Joseph A. Rouleau, (/fr/; February 28, 1929 – July 12, 2019) was a French Canadian bass opera singer, particularly associated with the Italian and French repertoires.

==Life and career==
Born in Matane, Quebec, he studied privately with Édouard Woolley and Albert Cornellier in Montreal, and at the Conservatoire de musique du Québec à Montréal with Martial Singher. In 1950–1951, Joseph participated in his first tour with Jeunesses Musicales Canada, of 40 concerts across the province of Québec.

He went to Milan, Italy, for complementary studies with Mario Basiola and Antonio Narducci. He sang small roles with the Opéra national du Québec, but his real debut was as Colline in La bohème, in New Orleans Opera, in 1955. He made his Opera Guild of Montreal debut as Philip II in Don Carlos (one of his greatest roles) in 1956. He also appeared in concert and on Canadian radio and television.

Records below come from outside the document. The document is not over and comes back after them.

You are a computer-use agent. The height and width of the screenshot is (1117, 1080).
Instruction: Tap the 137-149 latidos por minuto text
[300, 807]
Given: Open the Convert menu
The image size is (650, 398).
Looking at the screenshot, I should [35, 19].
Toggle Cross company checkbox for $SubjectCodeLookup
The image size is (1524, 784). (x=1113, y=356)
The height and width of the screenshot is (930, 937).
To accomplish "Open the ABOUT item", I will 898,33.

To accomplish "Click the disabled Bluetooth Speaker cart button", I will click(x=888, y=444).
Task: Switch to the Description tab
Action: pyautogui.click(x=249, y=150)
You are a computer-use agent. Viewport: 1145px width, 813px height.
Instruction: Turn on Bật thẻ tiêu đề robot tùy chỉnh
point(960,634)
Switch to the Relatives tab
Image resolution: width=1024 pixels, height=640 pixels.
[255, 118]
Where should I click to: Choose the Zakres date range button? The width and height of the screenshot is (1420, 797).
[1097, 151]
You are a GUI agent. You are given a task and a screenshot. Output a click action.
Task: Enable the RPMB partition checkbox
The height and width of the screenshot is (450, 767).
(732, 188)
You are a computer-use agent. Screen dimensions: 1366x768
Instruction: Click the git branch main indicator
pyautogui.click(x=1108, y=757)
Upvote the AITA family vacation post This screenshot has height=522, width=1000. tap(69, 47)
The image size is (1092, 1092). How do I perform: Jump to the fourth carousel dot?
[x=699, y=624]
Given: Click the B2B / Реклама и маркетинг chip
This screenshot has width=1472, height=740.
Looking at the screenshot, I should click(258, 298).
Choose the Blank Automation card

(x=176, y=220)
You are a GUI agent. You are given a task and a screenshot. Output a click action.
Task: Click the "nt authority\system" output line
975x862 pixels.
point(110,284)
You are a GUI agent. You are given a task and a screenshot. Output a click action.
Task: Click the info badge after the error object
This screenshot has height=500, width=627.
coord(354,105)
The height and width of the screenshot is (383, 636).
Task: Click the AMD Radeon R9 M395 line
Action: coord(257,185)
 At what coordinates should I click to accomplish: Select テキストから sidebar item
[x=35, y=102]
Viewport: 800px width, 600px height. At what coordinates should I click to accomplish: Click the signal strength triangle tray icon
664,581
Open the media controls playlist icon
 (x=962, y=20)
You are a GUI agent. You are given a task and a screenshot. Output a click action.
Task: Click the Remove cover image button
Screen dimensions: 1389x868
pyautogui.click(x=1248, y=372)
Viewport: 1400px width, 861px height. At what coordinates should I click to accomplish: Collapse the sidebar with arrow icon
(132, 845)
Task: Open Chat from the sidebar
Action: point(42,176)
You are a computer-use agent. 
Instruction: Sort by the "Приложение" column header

Engaged by the Royal Opera House in London, Rouleau sang with the company in Cardiff, Manchester, and Southampton prior to his London debut as Colline on 23 April 1957. Leading roles followed in over 40 productions there during the next 20 years. His Count Rodolfo in Bellini's La Sonnambula in 1960 with Joan Sutherland, led to a collaboration with the soprano which included his debut at the Paris Opéra that year as Raimondo in Lucia di Lammermoor and a 1965–66 Australian tour during which he won high praise particularly for his Assur in Rossini's Semiramide.

A consummate actor and musician, Rouleau sang a wide range of roles, he expanded his repertoire to include German and Russian roles, notably Titurel in Parsifal, and the lead in Boris Godunov. He also won considerable acclaim as Don Quichotte, and Mephistofeles in Faust. In 1976, he participated for the BBC, in a performance of the complete French version of Don Carlos, singing Philippe II.

He made his debut at the Metropolitan Opera on April 13, 1984, as the Grand Inquisitor in Don Carlos, under James Levine. From 1987 he appeared in concerts and recitals with accompanist Pierre Brabant. Many of their recitals together were devoted to the music of Félix Leclerc.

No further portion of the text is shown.